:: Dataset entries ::
═══

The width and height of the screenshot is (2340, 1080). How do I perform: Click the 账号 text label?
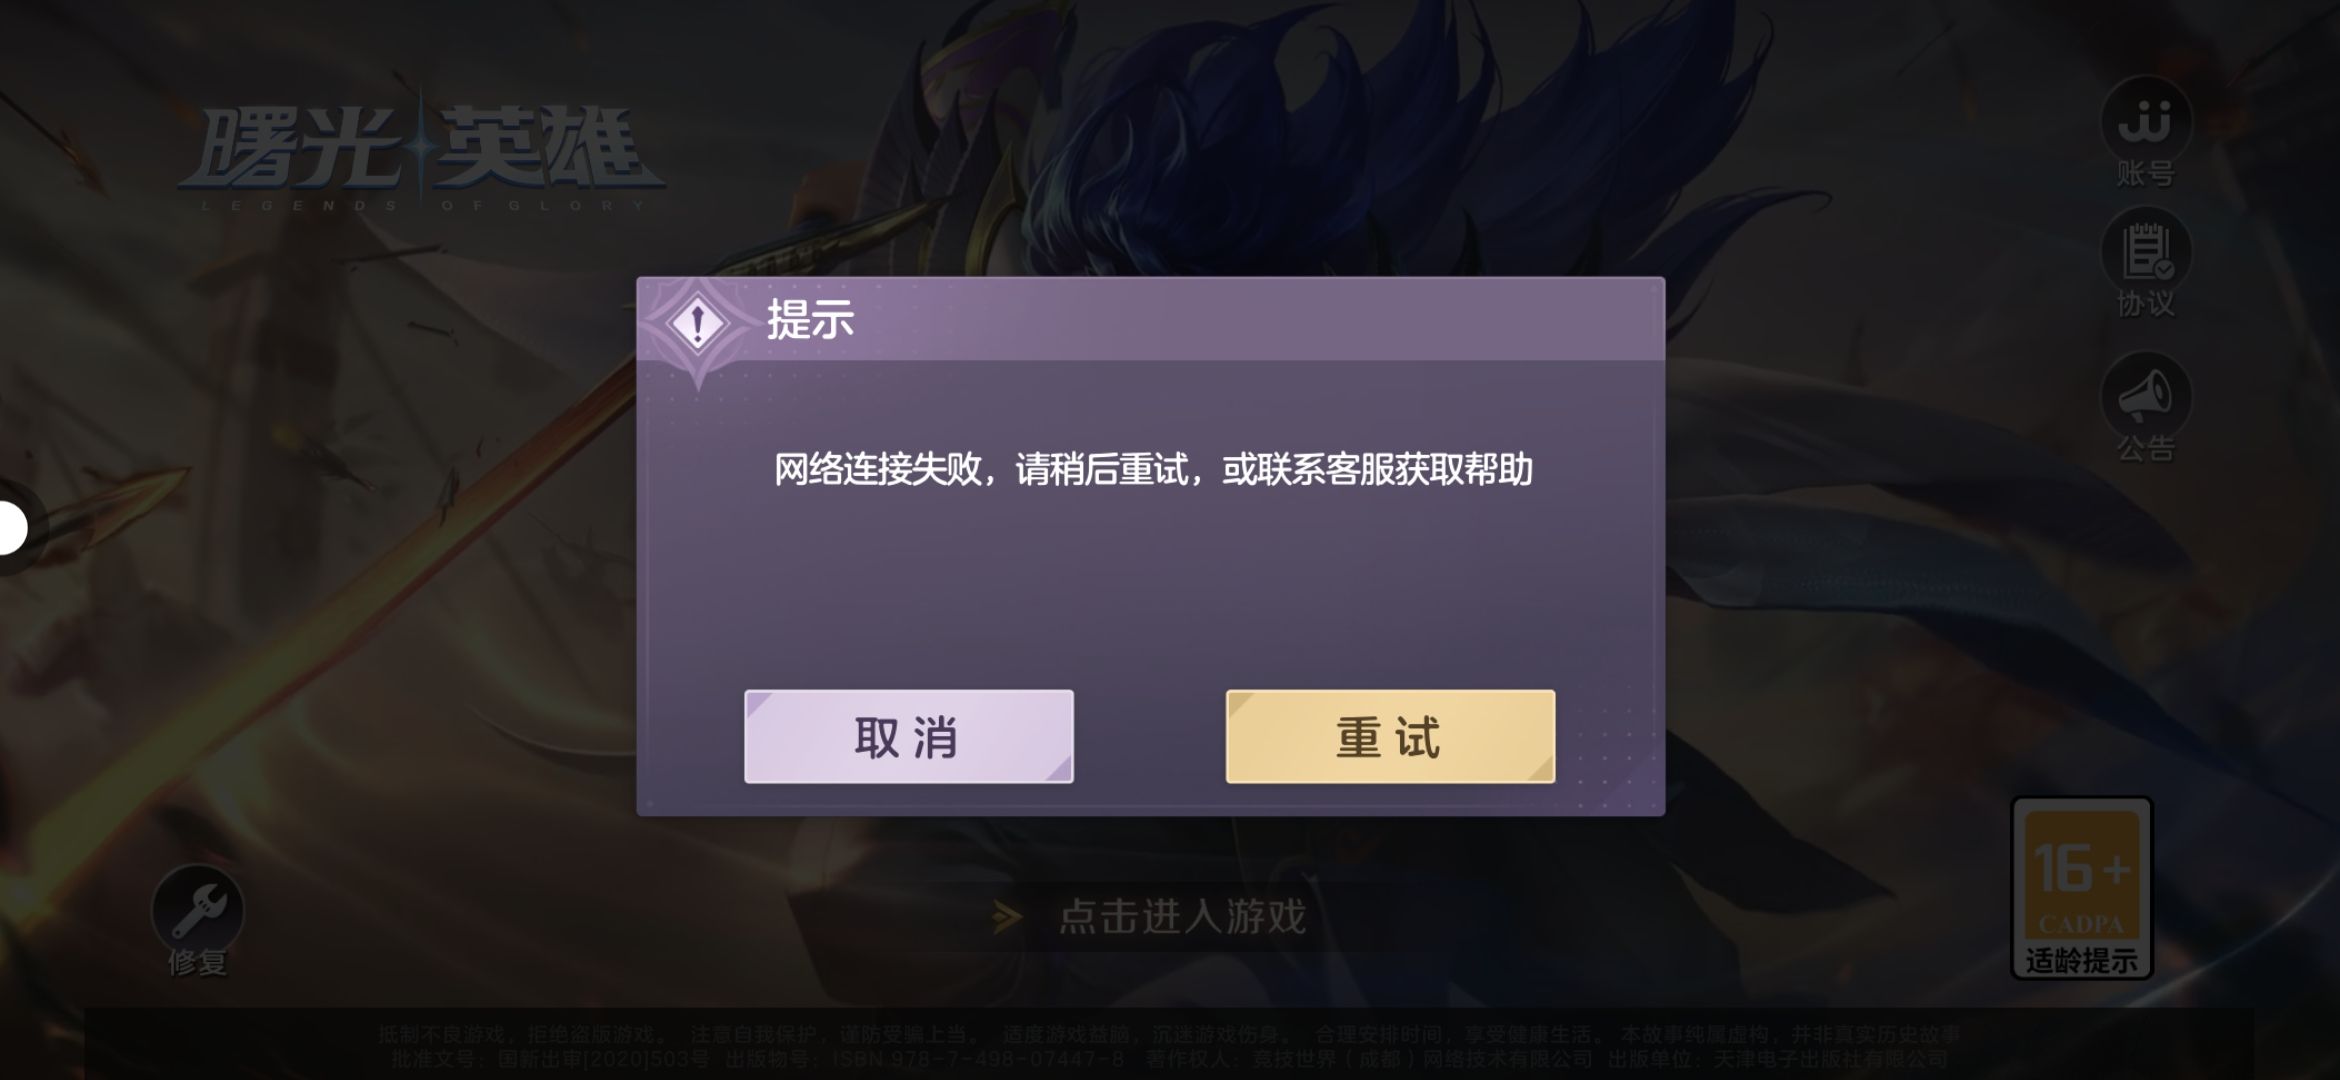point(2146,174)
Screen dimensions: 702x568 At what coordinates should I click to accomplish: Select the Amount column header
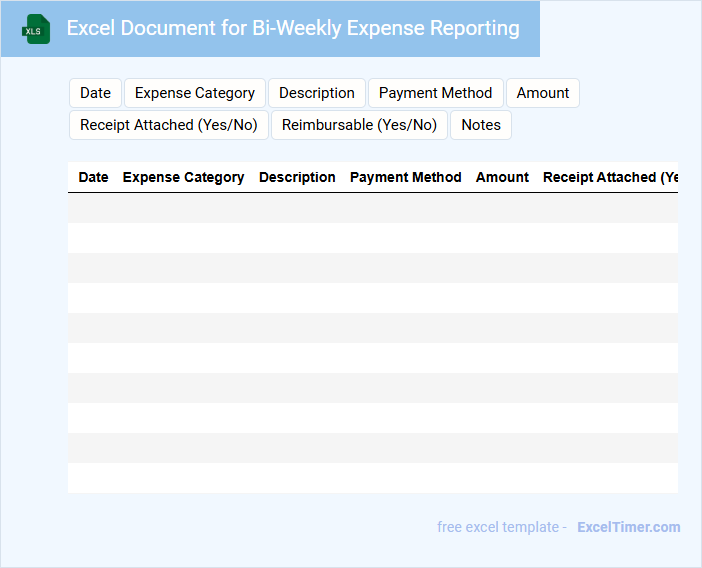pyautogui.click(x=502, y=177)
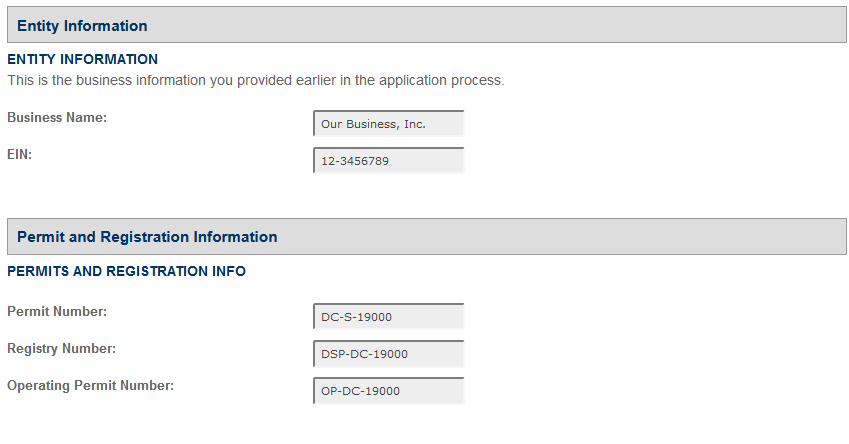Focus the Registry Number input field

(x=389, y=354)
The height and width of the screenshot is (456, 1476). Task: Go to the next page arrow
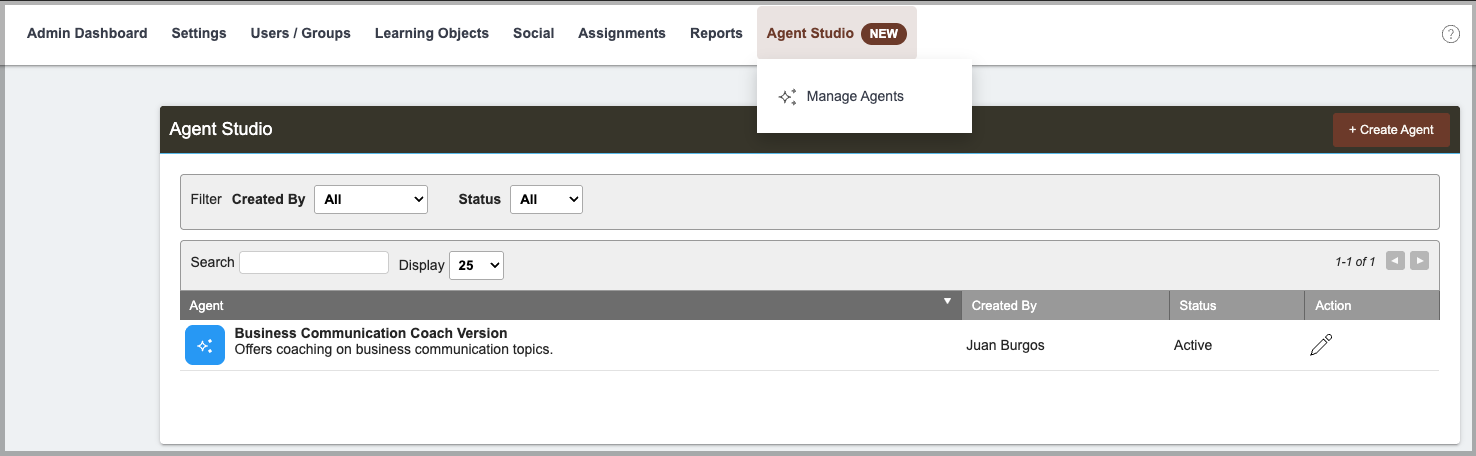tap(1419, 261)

═══

Skipping the pictures, output the entries exactly as they appear above.

The width and height of the screenshot is (2340, 1080). How do I perform: Click the 账号 text label?
point(2146,174)
Screen dimensions: 702x568 At what coordinates should I click to accomplish: Select the Amount column header
pyautogui.click(x=502, y=177)
Focus the Registry Number input field

(x=389, y=354)
The height and width of the screenshot is (456, 1476). Task: Go to the next page arrow
tap(1419, 261)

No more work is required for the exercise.